Blue Cross Blue Shield 2017 rates will increase an average of 19.9% and Anthem will raise their rates an average of 17.2%. According to the Los Angels Times, Covered California officials blamed the big increase on the “rising costs of medical care, including specialty drugs, and the end of the mechanism that held down rates for the first three years of ObamaCare.”
Laszewski says the first argument doesn’t hold water since the Milliman Medical Index, that measures the costs of medical care, reports that baseline medial cost rend was up 4.7% year-over-year – the lowest annual increase since Milliman first measured cost trends in 2001.
While it is true that the bailout provisions of ObamaCare end in 2017, it is also true that Congress suspended the health insurance tax under ObamaCare for 2017 – an action Laszewski says will offset the end of the reinsurance program for insurers. He says that insurance rates that are lower than average in one year will usually be adjusted in the coming years and end up about average.
He gives three reasons that the California rates were lower in previous years:
- Covered California canceled 1 million pre-ObamaCare policies unlike most states that grandfathered them in for a time.
- California insurers tended to go out for bigger 2014 rate increases than many other part of the country.
- California went to much smaller networks when ObamaCare first launched.

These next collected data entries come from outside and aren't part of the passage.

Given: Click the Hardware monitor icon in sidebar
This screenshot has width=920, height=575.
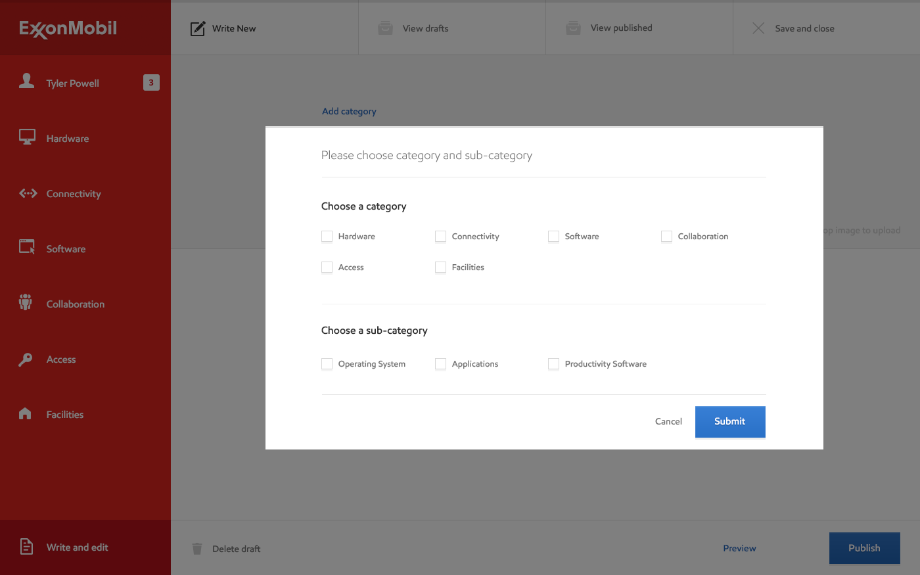Looking at the screenshot, I should coord(27,137).
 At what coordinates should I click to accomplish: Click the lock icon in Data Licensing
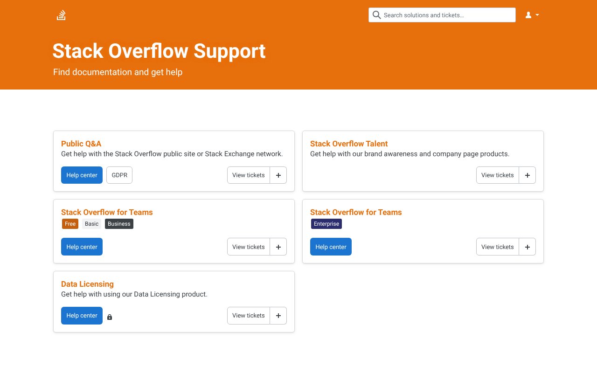point(110,317)

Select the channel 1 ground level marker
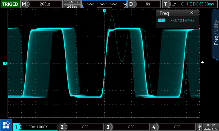5,63
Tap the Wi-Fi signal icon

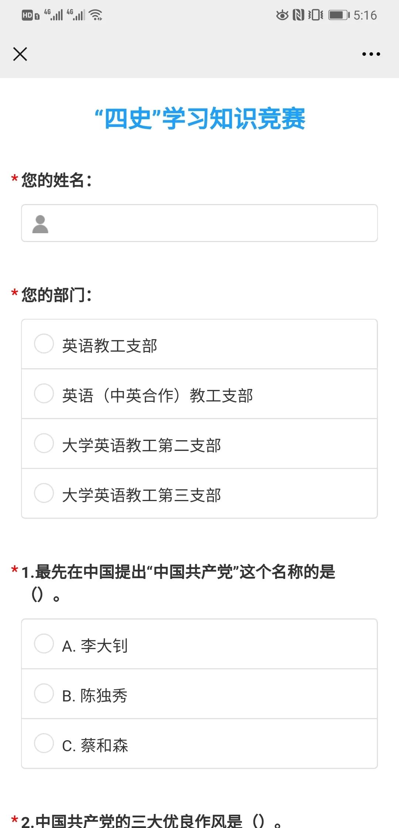[96, 15]
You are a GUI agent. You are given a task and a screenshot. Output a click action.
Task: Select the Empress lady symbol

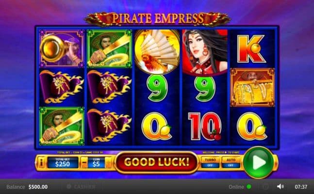tap(205, 51)
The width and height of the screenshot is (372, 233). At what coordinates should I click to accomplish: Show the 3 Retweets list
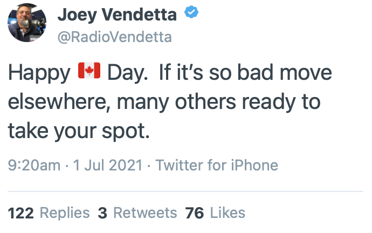(x=137, y=213)
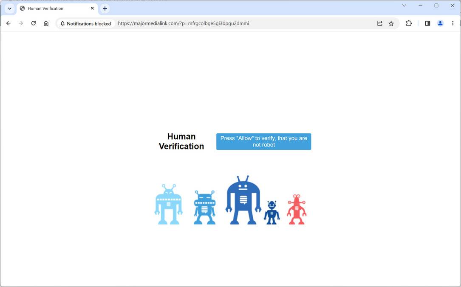Screen dimensions: 461x287
Task: Click the light blue robot on the left
Action: (x=169, y=204)
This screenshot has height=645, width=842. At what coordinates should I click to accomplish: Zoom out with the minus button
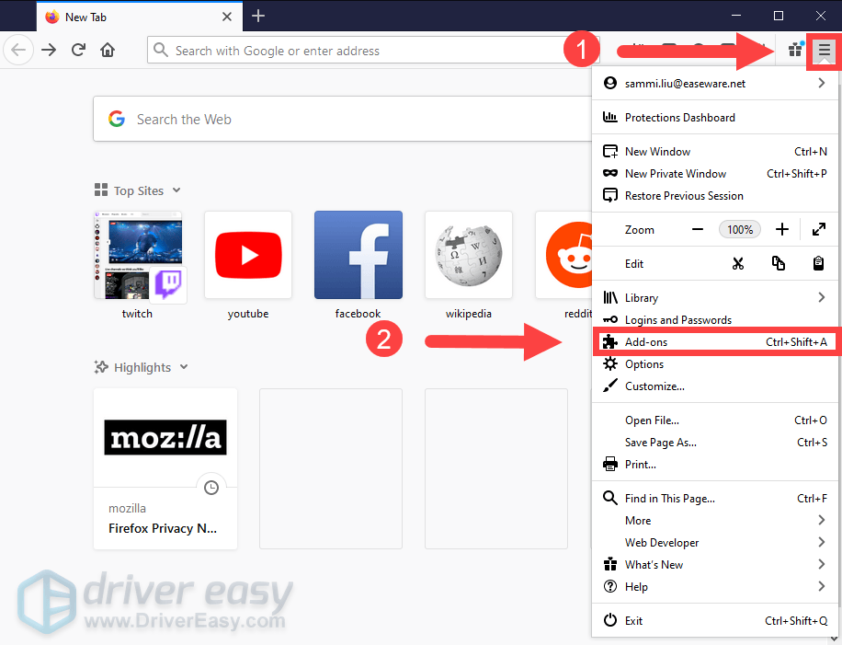698,229
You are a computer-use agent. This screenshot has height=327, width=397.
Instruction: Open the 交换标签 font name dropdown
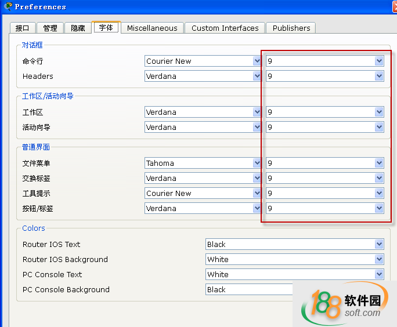pyautogui.click(x=203, y=178)
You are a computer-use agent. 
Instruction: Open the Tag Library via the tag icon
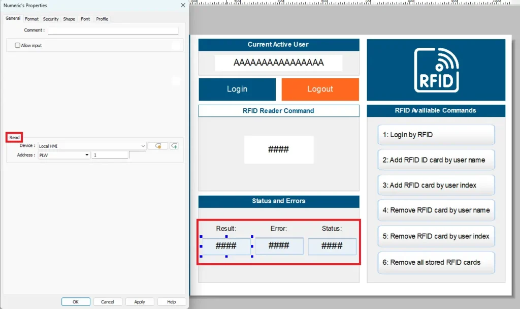click(158, 145)
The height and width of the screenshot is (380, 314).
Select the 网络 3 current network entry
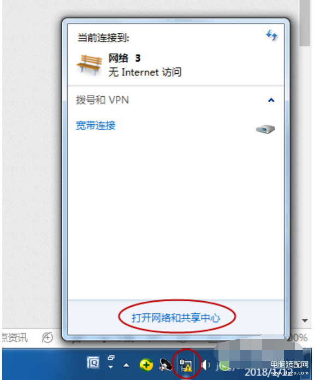pyautogui.click(x=175, y=65)
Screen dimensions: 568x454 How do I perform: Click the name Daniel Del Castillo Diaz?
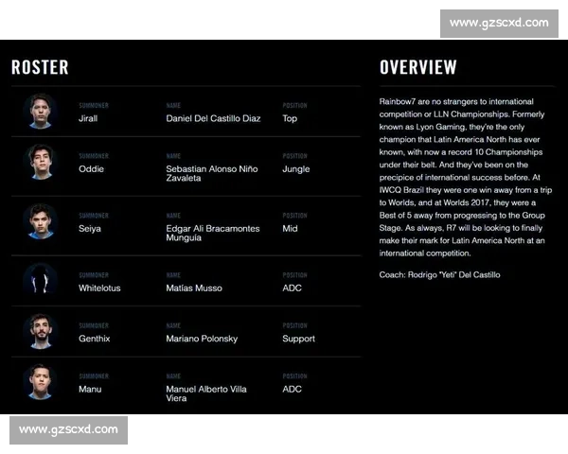[x=213, y=119]
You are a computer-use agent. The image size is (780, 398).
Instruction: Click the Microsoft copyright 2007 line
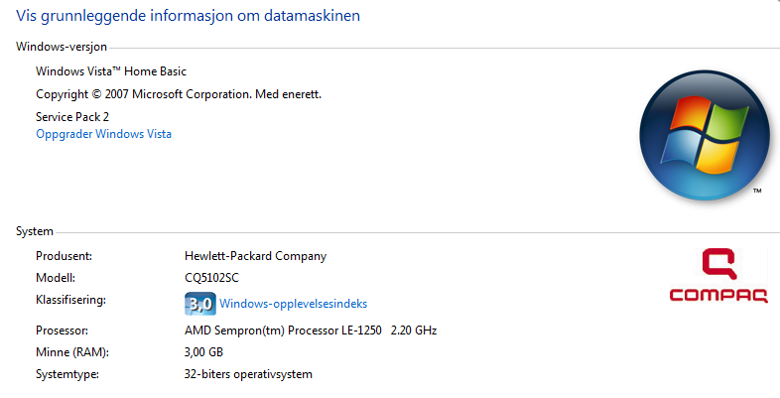179,94
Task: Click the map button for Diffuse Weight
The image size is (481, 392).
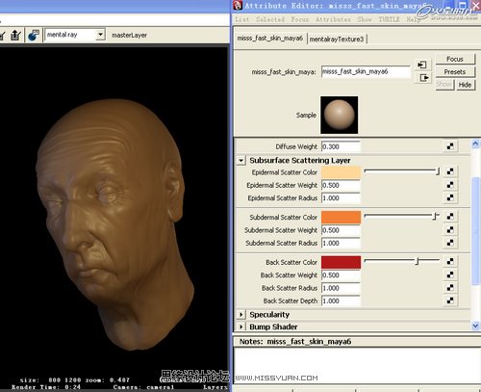Action: pyautogui.click(x=450, y=146)
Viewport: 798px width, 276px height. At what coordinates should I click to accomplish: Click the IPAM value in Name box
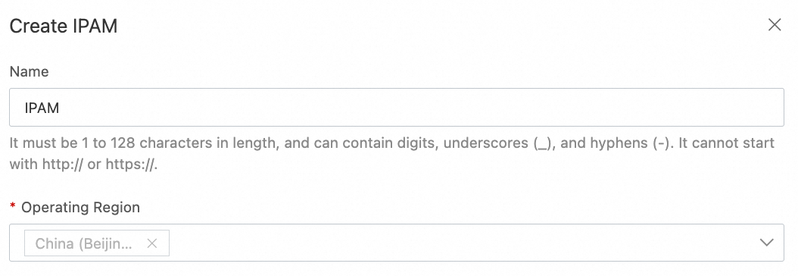pyautogui.click(x=42, y=108)
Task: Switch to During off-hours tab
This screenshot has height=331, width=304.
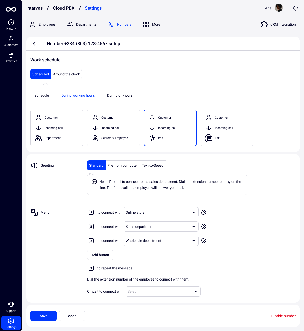Action: pos(120,95)
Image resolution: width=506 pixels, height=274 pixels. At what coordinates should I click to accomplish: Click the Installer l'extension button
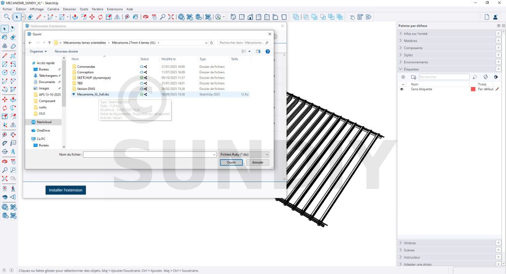66,190
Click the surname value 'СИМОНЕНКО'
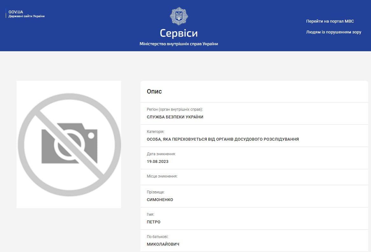Screen dimensions: 371x252 (x=160, y=200)
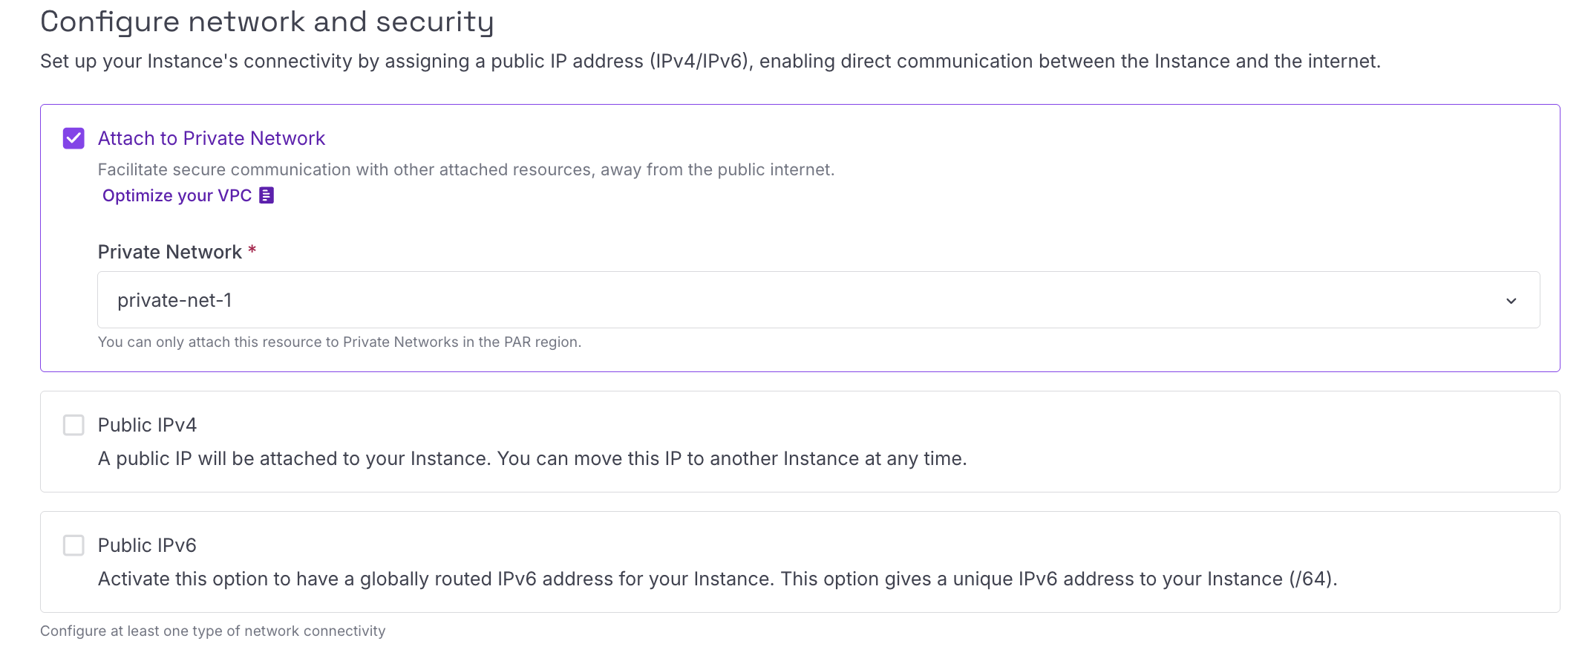
Task: Select the Public IPv6 label text
Action: point(147,545)
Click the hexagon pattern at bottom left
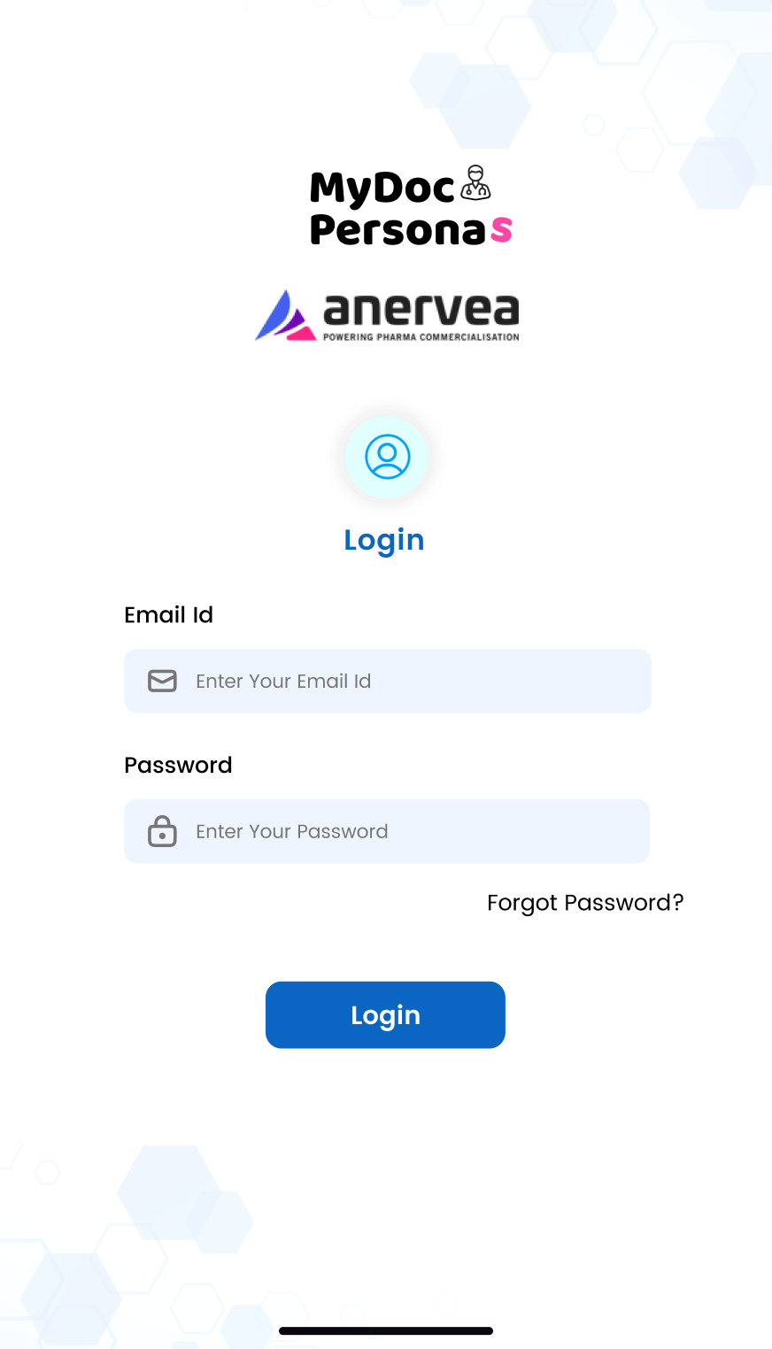This screenshot has height=1349, width=772. pyautogui.click(x=169, y=1192)
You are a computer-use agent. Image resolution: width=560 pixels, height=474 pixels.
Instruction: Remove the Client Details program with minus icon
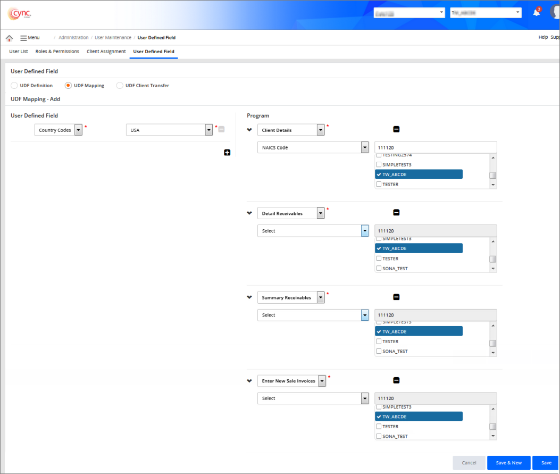[x=396, y=129]
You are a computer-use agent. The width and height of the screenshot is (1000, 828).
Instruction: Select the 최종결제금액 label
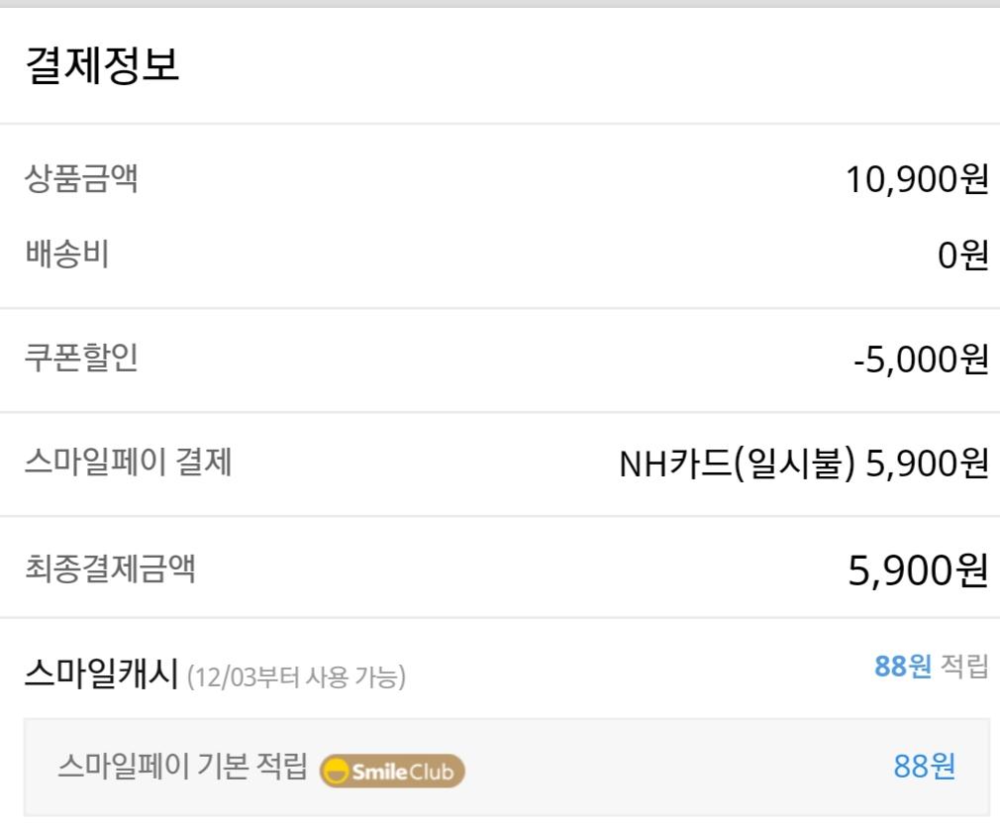[110, 569]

Furthermore, Covered California has argued they kept the average health plan profit to only 1.5% due to strict regulations. Yet the standard profit in the industry is usually 5%. Laszewski suggests this means California will be looking to increase that profit margin in the coming years – which means rates in 2018 will be even higher!
Savvy consumers looking to save money should be aware that the cost of health insurance varies in three ways:
- Higher premiums
- Higher deductibles and co-pays
- Narrower networks
If you save on one of these three, you’ll probably pay for it in the other two. You have to decide which of these three is most important to you.
A sample from the Covered California rates seen above shows that the lowest premiums are found in Medicaid-like plans such as Molina, Health Net, and LA Care. If a family of four goes to the cheaper Bronze plan, their individual deductible goes up – in 2016 the increase would have been from $2,250 to $6,000 while the family deductible would have gone from $4,500 to $12,000.
These skyrocketing rate increases will not be limited to California. With these high premiums and even higher deductibles, many Americans who thought they would be better off with health insurance now find they can’t afford to go to the doctor anyway. This is just more evidence that ObamaCare needs to be repealed and replaced with a system that is actually affordable – unlike The Affordable Care Act!